Work All Night to Get Lucky?

Locations to procure free condoms:

Planned Parenthood (2697 Main Street, Buffalo; 240 Center Road, West Seneca; 15 Webster Street, North Tonawanda) offers free condoms to anyone.

Buffalo State Weigel Health Center (1300 Elmwood Avenue) offers free condoms for students

University at Buffalo Health Services (Michael Hallm 3435 Main Street, South Campus) offers free condoms for students.

Terrapin Station (1172 Hertel Avenue)—one free condom per person.

AIDS Community Services of Western New York (206 South Elmwood Avenue, first floor) offers free condoms to anyone.

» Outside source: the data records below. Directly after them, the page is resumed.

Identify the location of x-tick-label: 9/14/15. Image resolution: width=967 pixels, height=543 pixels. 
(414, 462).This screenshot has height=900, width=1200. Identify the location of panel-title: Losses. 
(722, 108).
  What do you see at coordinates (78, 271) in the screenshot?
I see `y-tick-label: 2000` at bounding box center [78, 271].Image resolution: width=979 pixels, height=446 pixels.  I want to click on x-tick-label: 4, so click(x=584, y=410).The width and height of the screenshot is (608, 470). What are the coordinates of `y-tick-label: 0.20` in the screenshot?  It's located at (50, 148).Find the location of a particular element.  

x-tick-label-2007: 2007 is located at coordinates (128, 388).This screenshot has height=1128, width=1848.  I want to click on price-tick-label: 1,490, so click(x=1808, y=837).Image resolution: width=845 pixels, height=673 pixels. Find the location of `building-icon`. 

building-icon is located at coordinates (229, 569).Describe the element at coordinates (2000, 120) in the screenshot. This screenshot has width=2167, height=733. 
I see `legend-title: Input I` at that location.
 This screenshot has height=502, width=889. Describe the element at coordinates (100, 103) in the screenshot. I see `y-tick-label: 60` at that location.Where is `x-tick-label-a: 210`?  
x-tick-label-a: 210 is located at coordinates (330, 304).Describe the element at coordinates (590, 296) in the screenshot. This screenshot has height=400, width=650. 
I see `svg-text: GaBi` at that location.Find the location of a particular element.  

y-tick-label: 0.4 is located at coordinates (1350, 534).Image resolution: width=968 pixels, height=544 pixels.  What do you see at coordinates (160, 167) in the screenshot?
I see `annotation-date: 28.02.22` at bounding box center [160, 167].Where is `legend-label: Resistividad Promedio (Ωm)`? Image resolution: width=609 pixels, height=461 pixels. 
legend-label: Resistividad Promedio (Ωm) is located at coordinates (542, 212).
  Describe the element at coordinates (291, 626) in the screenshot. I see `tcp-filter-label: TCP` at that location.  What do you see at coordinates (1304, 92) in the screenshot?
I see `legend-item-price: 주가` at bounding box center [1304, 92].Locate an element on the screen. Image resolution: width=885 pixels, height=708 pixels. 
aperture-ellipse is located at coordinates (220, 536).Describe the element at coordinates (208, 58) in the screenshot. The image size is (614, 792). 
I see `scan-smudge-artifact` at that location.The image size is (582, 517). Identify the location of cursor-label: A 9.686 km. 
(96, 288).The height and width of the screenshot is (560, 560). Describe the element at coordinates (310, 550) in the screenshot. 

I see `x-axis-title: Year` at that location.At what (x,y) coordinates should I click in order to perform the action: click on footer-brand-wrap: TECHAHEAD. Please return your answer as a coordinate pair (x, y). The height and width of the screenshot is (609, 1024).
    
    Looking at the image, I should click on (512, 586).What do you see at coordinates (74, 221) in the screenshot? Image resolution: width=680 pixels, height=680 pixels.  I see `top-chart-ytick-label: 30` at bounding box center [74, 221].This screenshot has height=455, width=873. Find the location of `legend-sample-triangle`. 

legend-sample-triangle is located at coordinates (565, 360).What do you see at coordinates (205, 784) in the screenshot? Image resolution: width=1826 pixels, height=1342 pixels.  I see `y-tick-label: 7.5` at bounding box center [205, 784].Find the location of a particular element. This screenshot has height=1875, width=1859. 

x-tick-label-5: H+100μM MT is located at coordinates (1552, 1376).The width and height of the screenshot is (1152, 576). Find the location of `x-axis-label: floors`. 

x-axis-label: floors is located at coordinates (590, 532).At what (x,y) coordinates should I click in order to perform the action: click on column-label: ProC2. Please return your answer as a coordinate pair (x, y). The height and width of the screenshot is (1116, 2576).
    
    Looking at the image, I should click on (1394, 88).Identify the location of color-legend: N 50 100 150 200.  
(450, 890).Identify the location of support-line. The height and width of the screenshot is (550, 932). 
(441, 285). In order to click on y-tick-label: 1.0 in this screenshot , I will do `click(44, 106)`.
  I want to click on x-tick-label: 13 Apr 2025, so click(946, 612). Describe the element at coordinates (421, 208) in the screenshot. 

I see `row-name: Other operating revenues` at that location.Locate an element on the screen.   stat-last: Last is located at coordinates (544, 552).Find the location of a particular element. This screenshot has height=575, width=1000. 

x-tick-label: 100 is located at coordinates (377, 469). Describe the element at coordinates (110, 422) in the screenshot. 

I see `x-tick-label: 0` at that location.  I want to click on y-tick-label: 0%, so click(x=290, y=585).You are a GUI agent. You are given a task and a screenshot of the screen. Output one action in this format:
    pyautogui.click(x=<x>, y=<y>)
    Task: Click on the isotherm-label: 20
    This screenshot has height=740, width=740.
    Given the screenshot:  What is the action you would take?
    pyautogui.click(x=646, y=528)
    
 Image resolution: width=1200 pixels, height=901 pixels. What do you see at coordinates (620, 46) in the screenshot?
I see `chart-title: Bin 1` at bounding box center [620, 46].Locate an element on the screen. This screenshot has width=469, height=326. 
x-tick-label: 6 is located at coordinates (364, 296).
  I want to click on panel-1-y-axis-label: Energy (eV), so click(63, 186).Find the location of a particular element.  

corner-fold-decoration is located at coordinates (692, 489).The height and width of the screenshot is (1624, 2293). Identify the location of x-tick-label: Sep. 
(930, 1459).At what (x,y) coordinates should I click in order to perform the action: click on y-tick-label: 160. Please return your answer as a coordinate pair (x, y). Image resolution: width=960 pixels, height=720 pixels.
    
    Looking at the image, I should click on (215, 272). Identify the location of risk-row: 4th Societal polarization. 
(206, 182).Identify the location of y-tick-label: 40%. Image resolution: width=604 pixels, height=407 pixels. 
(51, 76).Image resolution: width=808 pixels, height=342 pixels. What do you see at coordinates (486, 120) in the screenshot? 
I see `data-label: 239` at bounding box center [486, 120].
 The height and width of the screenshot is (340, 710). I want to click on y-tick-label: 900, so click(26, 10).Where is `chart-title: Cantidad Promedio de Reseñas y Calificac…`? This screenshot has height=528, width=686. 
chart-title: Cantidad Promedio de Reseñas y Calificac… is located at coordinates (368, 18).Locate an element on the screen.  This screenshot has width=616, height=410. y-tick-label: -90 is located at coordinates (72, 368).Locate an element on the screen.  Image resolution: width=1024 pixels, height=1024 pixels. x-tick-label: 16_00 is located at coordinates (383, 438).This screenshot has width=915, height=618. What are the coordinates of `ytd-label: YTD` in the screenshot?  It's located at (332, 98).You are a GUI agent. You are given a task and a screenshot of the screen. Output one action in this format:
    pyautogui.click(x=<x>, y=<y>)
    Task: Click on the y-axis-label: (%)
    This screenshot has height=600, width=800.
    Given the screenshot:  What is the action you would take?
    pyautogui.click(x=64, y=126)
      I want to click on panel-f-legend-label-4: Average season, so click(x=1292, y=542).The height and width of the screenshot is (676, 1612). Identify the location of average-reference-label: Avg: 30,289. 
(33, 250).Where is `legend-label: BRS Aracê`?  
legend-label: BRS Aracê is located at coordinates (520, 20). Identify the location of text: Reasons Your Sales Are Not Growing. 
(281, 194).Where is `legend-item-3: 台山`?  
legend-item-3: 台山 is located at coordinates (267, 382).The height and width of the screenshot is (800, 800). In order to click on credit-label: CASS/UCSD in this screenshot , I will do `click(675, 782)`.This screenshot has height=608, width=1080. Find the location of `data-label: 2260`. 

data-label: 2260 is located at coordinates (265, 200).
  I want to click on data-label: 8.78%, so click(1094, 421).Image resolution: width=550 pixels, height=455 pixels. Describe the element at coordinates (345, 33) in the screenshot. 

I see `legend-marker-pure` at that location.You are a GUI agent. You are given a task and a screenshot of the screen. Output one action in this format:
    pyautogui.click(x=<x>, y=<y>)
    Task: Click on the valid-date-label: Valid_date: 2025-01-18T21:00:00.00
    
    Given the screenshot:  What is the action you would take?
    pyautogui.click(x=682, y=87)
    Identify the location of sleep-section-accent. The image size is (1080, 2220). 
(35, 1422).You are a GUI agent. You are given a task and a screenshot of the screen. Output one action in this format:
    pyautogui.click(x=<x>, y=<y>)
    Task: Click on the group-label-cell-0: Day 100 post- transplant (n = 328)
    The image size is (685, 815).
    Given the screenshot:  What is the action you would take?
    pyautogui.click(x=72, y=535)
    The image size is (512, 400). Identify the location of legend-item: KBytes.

Kaleida Health’s Family Planning Center (1313 Main Street) offers free condoms to anyone.



Thank God It's Friday

Albright-Knox Art Gallery

• The first Friday of every month, art galleries in Allentown open their doors late into the evening and host receptions for their exhibits. The monthly gallery walk is a great way to get to know the city’s funkiest neighborhood—and, of course, the receptions usually include snacks and drinks for free or for a modest donation.

• The second Friday of every month, the Burchfield Penney Art Center (on the Buffalo State College campus) hosts an event—art, music, whatever. You can keep track of what’s on offer by reading Artvoice or visiting www.burchfieldpenney.org.

• On the third Friday of each month, the Buffalo History Museum (Nottihgham and Elmwood) offers free admission to the museum and select events.

• And on the fourth Friday of each month, the artists at the Tri-Main Center (2495 Main Street, fifth floor) open their studios and invite in the public. Between 5pm and 8pm, there are special events, guest artists, demonstrations, and other unique and creative happenings.